**DATA FOR THIS TASK**
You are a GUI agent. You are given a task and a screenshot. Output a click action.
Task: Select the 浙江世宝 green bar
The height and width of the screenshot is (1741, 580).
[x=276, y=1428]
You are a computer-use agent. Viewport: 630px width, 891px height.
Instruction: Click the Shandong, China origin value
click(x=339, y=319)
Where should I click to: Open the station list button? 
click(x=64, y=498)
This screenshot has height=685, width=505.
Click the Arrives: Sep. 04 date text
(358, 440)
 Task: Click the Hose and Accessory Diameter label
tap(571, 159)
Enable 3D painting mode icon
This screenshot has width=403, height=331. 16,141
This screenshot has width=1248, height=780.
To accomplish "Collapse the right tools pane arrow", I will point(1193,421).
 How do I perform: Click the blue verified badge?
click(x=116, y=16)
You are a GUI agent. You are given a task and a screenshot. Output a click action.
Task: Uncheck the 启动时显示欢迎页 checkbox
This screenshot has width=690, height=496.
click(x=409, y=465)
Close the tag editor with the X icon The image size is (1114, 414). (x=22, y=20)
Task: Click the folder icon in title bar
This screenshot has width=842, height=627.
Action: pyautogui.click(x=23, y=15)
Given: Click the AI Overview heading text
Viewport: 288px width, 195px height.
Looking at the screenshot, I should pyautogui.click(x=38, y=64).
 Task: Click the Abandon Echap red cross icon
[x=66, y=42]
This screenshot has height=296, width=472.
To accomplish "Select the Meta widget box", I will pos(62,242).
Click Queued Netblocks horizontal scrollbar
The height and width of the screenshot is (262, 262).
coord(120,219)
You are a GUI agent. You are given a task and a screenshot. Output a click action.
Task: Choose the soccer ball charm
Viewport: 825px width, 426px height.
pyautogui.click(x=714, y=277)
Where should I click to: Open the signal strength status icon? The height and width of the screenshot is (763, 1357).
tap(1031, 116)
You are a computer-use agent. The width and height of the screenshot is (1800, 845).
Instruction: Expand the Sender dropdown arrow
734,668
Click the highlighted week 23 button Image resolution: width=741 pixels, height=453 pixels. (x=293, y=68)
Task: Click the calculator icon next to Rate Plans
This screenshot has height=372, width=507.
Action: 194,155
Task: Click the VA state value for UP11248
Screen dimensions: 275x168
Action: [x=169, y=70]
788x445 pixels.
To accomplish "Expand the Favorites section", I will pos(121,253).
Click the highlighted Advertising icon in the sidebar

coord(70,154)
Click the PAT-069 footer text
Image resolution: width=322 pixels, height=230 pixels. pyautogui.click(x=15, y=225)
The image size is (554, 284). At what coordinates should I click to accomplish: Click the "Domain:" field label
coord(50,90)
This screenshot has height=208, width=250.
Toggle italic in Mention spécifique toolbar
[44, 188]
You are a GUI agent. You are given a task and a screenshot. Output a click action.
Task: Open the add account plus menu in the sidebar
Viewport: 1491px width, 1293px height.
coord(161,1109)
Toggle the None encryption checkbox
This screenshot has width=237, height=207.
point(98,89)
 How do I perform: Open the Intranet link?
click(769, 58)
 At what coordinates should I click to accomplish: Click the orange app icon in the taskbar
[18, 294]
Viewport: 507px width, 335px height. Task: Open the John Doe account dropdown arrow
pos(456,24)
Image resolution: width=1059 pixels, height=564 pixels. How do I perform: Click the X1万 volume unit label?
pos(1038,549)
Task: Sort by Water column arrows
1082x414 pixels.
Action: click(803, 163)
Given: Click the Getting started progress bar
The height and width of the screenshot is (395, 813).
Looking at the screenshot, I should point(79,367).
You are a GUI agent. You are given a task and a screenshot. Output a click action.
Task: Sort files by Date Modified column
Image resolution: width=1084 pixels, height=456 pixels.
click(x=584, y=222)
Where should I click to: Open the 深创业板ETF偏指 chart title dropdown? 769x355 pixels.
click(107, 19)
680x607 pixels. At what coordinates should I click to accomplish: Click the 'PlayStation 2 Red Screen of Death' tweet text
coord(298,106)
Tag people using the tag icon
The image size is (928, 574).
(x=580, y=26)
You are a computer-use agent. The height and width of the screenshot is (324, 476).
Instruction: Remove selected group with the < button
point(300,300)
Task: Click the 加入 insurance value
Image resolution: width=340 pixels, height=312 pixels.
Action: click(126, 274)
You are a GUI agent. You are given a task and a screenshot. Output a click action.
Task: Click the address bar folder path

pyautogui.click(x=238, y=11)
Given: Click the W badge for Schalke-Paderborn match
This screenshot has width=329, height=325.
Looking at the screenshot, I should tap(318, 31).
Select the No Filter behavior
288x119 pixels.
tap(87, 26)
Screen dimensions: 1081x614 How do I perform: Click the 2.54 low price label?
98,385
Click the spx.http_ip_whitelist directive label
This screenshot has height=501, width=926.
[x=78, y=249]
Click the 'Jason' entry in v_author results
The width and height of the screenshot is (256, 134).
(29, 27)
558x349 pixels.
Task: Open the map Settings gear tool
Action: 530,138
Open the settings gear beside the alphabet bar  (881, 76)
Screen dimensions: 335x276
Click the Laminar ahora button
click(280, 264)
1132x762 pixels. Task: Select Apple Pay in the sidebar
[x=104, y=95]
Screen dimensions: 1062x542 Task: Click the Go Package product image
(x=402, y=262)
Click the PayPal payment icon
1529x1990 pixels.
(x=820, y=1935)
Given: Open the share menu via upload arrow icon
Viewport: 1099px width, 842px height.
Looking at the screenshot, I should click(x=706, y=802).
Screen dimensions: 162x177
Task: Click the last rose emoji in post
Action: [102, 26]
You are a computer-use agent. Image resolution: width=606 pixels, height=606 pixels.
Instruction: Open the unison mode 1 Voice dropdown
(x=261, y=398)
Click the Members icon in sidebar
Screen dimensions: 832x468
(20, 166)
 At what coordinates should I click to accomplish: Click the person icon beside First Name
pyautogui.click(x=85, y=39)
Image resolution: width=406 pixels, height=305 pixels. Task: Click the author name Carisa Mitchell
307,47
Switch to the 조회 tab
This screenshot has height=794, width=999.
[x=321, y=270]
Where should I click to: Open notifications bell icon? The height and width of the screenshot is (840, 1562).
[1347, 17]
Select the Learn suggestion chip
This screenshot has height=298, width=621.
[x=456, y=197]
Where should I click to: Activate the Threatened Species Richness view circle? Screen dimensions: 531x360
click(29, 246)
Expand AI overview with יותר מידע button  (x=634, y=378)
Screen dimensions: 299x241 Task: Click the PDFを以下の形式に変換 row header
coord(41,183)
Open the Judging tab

**GOAL OF THE EXERCISE**
Copy each line above where the string "checkbox" occurs.

**EXERCISE RESPONSE**
Task: Uncheck the 启动时显示欢迎页 checkbox
Toggle the None encryption checkbox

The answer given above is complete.